# [Data provided]
Start of Block

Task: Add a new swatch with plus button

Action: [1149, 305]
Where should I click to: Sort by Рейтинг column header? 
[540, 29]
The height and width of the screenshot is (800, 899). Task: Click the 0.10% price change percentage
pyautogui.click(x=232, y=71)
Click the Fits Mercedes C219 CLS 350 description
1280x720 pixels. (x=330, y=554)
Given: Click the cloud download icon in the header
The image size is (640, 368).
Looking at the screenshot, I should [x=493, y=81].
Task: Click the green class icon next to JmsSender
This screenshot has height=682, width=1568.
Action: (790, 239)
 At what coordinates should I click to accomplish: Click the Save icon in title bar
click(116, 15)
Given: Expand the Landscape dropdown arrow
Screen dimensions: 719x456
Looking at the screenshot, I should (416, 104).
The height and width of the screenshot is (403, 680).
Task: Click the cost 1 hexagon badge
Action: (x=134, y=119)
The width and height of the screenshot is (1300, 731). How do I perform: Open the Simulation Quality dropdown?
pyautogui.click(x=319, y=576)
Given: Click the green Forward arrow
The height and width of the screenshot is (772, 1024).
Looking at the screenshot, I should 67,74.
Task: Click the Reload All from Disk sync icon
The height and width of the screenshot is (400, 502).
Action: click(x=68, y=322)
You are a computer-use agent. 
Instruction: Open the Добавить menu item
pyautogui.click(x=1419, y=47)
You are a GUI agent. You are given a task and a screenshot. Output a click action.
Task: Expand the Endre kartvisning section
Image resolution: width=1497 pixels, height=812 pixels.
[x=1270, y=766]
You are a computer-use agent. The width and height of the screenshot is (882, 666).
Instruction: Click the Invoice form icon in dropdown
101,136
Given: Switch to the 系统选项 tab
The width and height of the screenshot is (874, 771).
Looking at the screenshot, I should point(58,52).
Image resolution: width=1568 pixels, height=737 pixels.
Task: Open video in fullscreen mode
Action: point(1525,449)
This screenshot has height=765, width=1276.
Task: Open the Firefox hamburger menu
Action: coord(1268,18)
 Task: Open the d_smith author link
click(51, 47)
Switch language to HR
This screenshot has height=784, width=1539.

End of Block

# [Problem statement]
The lines holding the word "Expand" are the answer. Pull them out of the records and copy them.

# [Task solution]
Given: Expand the Landscape dropdown arrow
Task: Expand the Endre kartvisning section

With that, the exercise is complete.